Clinical trials for CASGEVY, spanning the globe and focusing on SCD and TDT, achieved their primary objectives by enabling patients to become free from severe VOCs or attain transfusion independence for a minimum of 12 consecutive months. Furthermore, these benefits are expected to be long-lasting once attained. Notably, the safety profile observed in the 97 SCD and TDT patients treated with CASGEVY thus far in these ongoing studies has generally aligned with myeloablative conditioning using busulfan and hematopoietic stem cell transplant.
Professor Josu de la Fuente, Principal Investigator in the CLIMB-111 and CLIMB-121 studies, Professor of Practice (Cellular & Gene Therapy) at Imperial College London, and Consultant Haematologist at Imperial College Healthcare NHS Trust, expressed enthusiasm about this authorization's potential to offer a new therapeutic option for eligible patients eagerly awaiting innovative treatments. Vertex has already commenced close collaboration with national health authorities in the U.K. to expedite access for eligible patients.
Sickle cell disease (SCD) is an inherited blood disorder with debilitating consequences, causing severe pain, organ damage, and a shortened lifespan due to misshapen or "sickled" blood cells. Individuals with SCD can experience excruciating blood vessel blockages, known as vaso-occlusive crises (VOCs), leading to acute chest syndrome, stroke, jaundice, and symptoms of heart failure. Anemia is also prevalent among SCD patients, resulting in end-organ damage and premature death. The hallmark of SCD, VOCs, frequently leads to severe and incapacitating pain. Presently, standard treatment options for SCD primarily address symptoms and do not fully alleviate the disease's burden, necessitating chronic care. The only existing cure involves a stem cell transplant from a matched donor, an option available to only a small fraction of individuals with SCD. Consequently, SCD necessitates lifelong treatment, consuming substantial healthcare resources and culminating in reduced life expectancy and productivity. In the U.K., the average age of death for individuals with SCD is approximately 40.
Beta thalassemia, on the other hand, is an inherited blood disorder affecting red blood cells, causing anemia and resulting in symptoms such as fatigue and shortness of breath. Infants with beta thalassemia may experience failure to thrive, jaundice, and feeding difficulties. Complications of beta thalassemia may include an enlarged spleen, liver, and heart, misshapen bones, and delayed puberty. Treatment is personalized based on the severity of the disease, often involving regular blood transfusions that can lead to iron buildup and necessitate numerous hospital visits. While stem cell transplant from a matched donor offers a cure, it remains accessible to only a small fraction of individuals with beta thalassemia. Consequently, beta thalassemia entails lifelong treatment, substantial healthcare resource utilization, and ultimately results in reduced life expectancy, diminished quality of life, and decreased lifetime earnings and productivity. In the U.K., the average age of death for individuals with TDT is approximately 55.

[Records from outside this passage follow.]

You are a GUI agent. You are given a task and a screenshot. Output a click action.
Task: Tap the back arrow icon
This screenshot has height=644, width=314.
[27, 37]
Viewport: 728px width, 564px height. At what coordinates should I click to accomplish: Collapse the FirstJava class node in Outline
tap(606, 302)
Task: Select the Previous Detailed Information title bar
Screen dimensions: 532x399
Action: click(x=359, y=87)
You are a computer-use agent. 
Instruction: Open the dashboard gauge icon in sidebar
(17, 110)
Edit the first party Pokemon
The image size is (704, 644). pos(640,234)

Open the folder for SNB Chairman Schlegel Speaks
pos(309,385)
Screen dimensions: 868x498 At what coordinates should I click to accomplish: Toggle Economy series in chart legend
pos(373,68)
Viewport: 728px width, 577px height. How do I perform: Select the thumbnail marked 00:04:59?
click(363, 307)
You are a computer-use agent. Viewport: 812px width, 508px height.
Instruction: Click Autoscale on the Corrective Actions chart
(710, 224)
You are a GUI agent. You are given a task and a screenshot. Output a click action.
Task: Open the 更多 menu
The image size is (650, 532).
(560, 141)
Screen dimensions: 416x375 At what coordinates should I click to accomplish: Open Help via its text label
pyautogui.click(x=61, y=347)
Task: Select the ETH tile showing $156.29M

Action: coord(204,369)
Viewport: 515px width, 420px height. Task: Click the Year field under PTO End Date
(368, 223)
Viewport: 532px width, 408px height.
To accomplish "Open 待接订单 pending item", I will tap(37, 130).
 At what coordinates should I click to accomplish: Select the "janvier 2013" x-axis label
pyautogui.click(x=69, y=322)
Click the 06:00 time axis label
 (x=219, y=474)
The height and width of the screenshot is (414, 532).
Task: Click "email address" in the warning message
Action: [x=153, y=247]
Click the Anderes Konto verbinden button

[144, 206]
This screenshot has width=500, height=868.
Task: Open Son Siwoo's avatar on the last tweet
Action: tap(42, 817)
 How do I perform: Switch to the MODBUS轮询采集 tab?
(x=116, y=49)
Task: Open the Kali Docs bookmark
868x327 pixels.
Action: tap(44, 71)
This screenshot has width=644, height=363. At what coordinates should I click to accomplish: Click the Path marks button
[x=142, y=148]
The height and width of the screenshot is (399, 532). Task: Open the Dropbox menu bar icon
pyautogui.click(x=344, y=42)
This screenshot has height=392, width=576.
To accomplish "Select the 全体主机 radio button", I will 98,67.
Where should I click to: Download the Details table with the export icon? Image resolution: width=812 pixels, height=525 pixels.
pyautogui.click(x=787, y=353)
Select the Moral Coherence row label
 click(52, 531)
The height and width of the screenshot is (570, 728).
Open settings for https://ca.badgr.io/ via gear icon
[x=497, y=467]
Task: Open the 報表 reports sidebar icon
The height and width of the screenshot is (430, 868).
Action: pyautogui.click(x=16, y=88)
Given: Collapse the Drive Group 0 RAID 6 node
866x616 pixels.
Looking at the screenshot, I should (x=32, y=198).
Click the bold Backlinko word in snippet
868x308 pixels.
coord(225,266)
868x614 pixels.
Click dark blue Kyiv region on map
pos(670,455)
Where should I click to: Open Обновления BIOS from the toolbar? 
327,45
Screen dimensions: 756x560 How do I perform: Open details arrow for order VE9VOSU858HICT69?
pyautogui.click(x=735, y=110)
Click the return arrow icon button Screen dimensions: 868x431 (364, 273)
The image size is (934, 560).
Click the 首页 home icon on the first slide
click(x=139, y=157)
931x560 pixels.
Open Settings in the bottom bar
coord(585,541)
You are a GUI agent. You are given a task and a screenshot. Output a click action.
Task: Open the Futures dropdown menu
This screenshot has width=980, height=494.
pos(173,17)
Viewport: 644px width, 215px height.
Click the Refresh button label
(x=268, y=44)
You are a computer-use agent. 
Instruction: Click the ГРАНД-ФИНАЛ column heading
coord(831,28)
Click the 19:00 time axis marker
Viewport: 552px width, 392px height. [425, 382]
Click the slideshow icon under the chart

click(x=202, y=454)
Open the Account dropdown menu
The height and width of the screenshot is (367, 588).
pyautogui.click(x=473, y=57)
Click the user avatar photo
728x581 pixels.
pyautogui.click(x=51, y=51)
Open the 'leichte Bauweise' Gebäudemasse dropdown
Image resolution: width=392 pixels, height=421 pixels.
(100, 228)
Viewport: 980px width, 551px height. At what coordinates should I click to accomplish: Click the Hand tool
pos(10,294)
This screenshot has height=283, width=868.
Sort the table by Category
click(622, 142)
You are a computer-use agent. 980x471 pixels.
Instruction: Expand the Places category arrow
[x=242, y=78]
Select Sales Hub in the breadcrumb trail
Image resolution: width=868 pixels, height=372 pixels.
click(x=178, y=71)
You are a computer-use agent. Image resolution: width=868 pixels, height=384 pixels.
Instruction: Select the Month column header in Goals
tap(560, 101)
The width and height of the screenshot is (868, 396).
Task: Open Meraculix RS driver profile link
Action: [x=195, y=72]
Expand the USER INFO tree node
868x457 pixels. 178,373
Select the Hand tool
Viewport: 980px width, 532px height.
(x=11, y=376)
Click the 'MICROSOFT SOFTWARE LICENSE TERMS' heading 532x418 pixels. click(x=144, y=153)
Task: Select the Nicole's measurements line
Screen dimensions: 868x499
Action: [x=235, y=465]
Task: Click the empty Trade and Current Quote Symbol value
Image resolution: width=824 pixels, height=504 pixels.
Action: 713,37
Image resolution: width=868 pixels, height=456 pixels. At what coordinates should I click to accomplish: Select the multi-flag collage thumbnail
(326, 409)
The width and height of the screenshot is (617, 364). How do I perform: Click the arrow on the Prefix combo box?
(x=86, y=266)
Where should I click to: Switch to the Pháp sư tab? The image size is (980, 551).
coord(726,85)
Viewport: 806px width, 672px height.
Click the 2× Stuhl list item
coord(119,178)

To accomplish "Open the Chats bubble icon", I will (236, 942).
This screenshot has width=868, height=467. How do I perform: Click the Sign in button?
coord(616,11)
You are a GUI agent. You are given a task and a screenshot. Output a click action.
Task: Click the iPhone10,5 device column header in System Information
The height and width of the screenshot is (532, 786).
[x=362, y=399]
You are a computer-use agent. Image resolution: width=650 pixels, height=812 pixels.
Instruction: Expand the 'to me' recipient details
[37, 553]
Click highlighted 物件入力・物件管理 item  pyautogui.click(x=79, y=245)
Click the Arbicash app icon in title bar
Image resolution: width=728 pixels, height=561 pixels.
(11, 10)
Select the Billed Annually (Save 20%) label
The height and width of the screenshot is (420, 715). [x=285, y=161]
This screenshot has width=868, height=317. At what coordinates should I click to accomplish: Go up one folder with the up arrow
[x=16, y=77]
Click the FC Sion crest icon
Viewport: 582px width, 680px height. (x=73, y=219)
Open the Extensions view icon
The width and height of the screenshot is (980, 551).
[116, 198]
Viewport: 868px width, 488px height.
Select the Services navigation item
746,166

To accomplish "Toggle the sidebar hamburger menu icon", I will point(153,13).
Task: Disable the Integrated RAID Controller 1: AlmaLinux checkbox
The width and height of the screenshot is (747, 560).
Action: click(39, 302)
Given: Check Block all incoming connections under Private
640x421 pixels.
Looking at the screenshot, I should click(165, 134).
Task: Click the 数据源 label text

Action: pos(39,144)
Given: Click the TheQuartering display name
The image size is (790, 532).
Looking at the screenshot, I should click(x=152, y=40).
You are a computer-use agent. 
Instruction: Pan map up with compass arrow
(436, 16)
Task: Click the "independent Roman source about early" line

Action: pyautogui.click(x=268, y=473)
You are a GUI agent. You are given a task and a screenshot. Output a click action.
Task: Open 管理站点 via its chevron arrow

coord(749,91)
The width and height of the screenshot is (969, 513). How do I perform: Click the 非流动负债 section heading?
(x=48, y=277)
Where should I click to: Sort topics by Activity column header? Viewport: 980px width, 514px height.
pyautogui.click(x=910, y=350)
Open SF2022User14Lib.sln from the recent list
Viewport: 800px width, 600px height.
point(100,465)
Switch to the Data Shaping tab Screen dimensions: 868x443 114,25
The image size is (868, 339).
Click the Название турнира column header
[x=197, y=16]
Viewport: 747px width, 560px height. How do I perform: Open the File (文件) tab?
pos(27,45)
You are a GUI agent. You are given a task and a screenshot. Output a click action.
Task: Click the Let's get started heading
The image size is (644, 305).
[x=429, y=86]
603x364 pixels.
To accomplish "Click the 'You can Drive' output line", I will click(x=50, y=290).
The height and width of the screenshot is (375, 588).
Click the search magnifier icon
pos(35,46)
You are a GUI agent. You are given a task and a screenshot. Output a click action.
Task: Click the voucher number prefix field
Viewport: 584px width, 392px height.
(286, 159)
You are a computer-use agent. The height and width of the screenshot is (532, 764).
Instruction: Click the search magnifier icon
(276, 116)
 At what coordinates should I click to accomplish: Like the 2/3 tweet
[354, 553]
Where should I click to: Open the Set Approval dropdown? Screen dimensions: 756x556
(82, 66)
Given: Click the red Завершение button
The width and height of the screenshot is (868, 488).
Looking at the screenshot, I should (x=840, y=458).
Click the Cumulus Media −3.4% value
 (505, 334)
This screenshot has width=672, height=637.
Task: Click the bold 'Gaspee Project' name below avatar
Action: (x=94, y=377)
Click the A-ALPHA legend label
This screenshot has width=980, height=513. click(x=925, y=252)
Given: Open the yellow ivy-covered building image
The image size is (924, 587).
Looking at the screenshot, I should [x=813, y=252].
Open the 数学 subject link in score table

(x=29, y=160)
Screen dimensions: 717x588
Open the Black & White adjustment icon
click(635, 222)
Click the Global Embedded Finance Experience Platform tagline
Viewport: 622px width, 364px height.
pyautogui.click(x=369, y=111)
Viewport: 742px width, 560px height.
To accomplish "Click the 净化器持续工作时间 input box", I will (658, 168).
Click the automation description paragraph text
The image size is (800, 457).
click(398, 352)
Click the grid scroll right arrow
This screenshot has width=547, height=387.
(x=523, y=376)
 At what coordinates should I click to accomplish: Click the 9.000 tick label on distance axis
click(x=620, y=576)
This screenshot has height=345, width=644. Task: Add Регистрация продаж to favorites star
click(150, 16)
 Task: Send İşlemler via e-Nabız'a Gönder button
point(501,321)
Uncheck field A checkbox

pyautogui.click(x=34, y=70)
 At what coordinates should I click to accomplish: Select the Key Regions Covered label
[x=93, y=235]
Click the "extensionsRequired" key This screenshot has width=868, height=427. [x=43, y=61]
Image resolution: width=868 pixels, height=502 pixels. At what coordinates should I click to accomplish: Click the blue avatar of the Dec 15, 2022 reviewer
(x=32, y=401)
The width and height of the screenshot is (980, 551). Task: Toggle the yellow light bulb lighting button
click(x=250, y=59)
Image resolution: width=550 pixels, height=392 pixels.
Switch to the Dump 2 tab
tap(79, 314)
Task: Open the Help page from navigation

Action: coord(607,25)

CASGEVY™ (exagamglogene autotemcel [exa-cel]) is a genetically modified autologous CD34+ cell enriched population containing human hematopoietic stem and progenitor cells edited ex vivo by CRISPR/Cas9 at the erythroid-specific enhancer region of the BCL11A gene.
The latest data from pivotal trials, which are still ongoing, were presented at the European Hematology Association Congress in June 2023.
Exa-cel is currently under review by the European Medicines Agency, the Saudi Food and Drug Authority, and the U.S. Food and Drug Administration (FDA). The FDA has assigned Priority Review for SCD and Standard Review for TDT, with target action dates set for December 8, 2023, and March 30, 2024, respectively.